作为硬质玻璃基底的替代,由金属膜或聚合物膜构成的挠性基底也可胜任。不依赖于对基底的选择,在下面仅涉及基底。文献[2]中第616页图1可以作为在聚酰亚胺膜上构造挠性Cu(In,Ga)Se2太阳能电池的实例。
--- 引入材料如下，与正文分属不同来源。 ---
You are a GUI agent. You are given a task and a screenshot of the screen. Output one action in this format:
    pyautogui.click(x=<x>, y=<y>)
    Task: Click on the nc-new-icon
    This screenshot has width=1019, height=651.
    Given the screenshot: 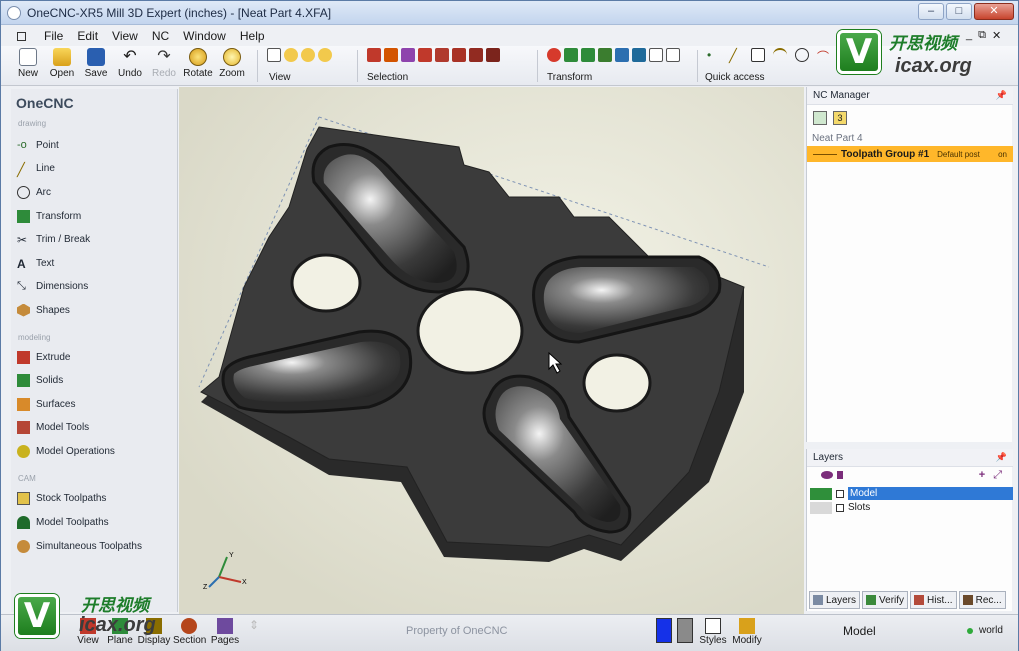 What is the action you would take?
    pyautogui.click(x=820, y=118)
为离析Cu(In,Ga)Se2吸收层,已知不同的方法。在连续的工艺中,例如通过事先离析的先导层提供了金属组分铜、铟、镓。接着,该层堆叠结构通过在硒气氛中快速加热而硫族化[3]。对于通过共蒸发的同时离析处理,将金属组分以及硫族组分(硒或硫)同时进行离析[4]。通过有意地设置金属蒸发器,可以额外地在吸收层中生成元素深度梯度,该元素深度梯度会提高薄层太阳能电池的效率。
在离析过程中通常对基底进行加热。
此外,对于同步或连续离析作为薄层太阳能电池的吸收材料的Cu(In,Ga)Se2层的过程由[5]已知,硒组分通过离子射线来提供。在此,一方面以反应形式提供硒组分,就如同在纯硒蒸发中的情况。另一方面,通过富能硒离子为层生长提供了额外的、非热学的能量贡献。这对层生长造成积极的影响并且导致了在同时降低基底温度条件下的多晶吸收层的更高质量。
进一步还已知[6],对于Cu(In,Ga)Se2离析仅以离子化的形式提供镓。这对层生长以及吸收层特性具有积极影响。在此,镓离子来源于镓离子放射源。
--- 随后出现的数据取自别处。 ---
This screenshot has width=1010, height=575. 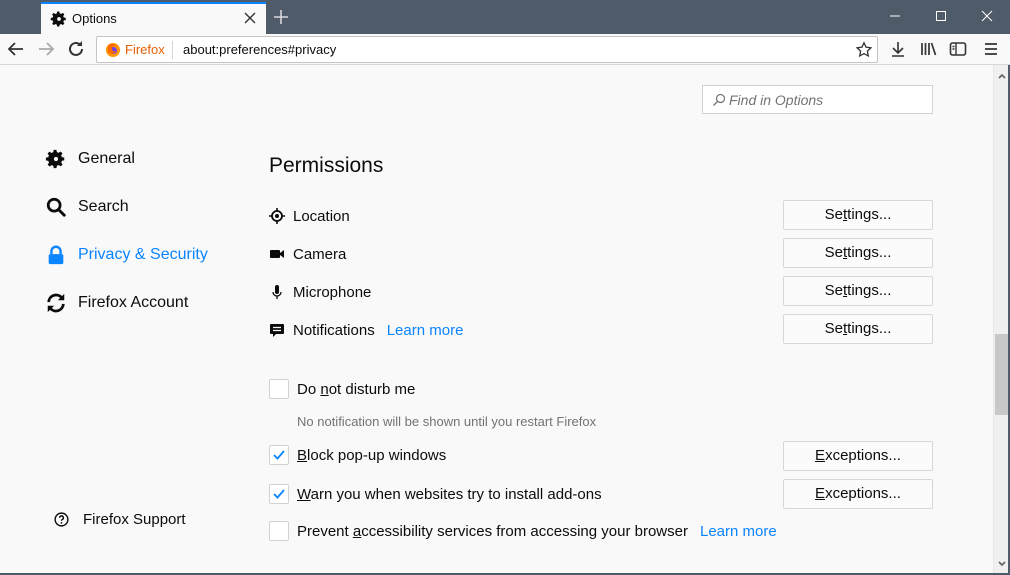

另外还已知固体离子放射源,其为了研究目的可以由高沸点材料(例如铜和铟)生成离子。该放射源的速率以及离子流密度在此是很小的并且不适合在工业尺度上进行层离析。
另外还已知这样的方法,其包括铜、铟、镓和硒的共蒸发[7]。在生成的蒸发阶段,混合有这样的元素,其中,在室内蒸发期间在蒸发源和基底之间点燃等离子区并且加以维持。这会导致离子化并激化所有构成层的元素。在通过共蒸发制造Cu(In,Ga)Se2吸收层的过程中,根据现有技术,通常在真空中采用纯金属蒸汽和硫族蒸汽,以引入铜、铟、镓和硒在吸收层中。相比激化的和/或离子化的铜、铟、镓和硒组分,这在Cu(In,Ga)Se2吸收层的生成过程中具有更小的反应性。
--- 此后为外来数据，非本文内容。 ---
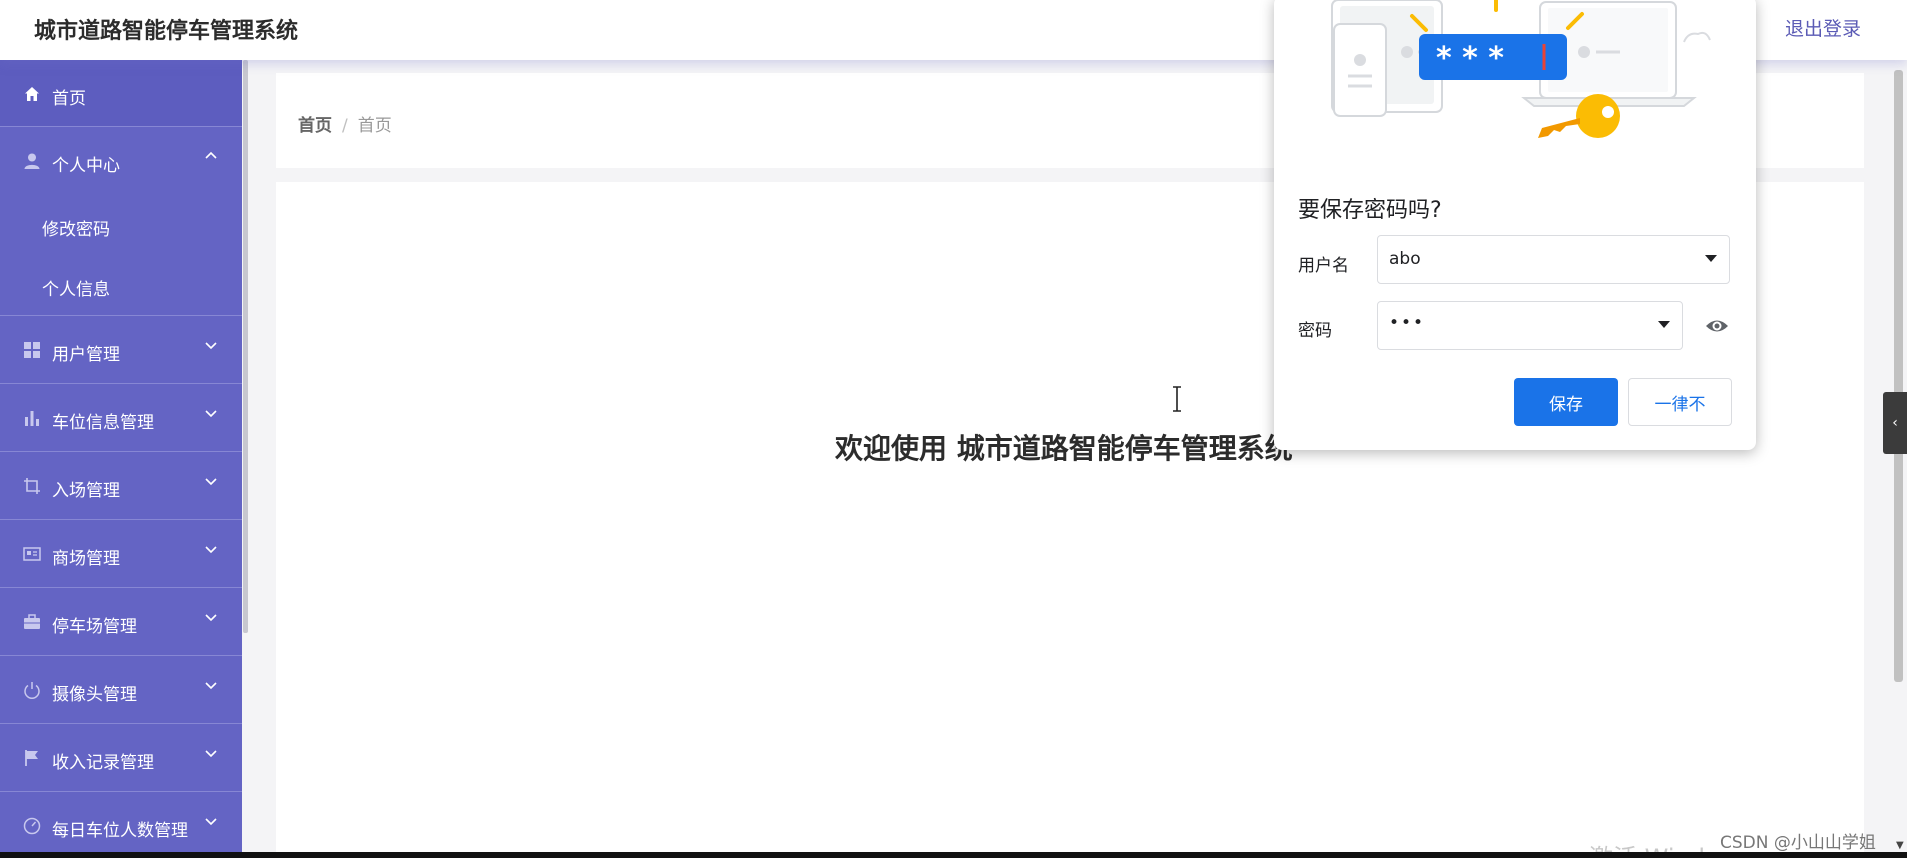 Image resolution: width=1907 pixels, height=858 pixels. Describe the element at coordinates (121, 94) in the screenshot. I see `sidebar-item-home: 首页` at that location.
层生长以及由此的结晶生成过程不会额外受到能量影响。出于这个原因,额外的、传统上的对基底的热学加热在进行Cu(In,Ga)Se2离析时是必要的。通常,直至550℃的温度用于吸收层的重结晶。由此,一方面,在温度敏感以及在较低程度上可加热的基底(例如聚酰亚胺膜)上进行离析,这种离析不能或仅以较低太阳能电池的效率进行。另一方面,在制造Cu(In,Ga)Se2吸收层的过程中,由于高的基底温度,产生高的能量费用。
在对所有形成层的组分(铜、铟、镓、硒)同时进行的激化和/或离子化在涂层室中通过额外的等离子激化可以部分地解决该问题。构成层的元素的反应性尽管得到提高,然而在生长的Cu(In,Ga)Se2层中的额外的、非热学的能量贡献则会由于离子化和/或激活的粒子的几个eV的低能量而不会发生。就是说,为使吸收层具有足够好的晶体质量,进一步需要高的基底温度。该工艺的另一缺陷在于,通过对金属蒸汽和硫族蒸汽的均质混合,不可能进行对吸收层的电学性能所必要的元素的深度分布的调整。另外,不会在基底上进行有针对性的离析过程,而是在涂层室的内壁上发生,这会在制造廉价的薄层太阳能电池时提高材料消耗和材料费用。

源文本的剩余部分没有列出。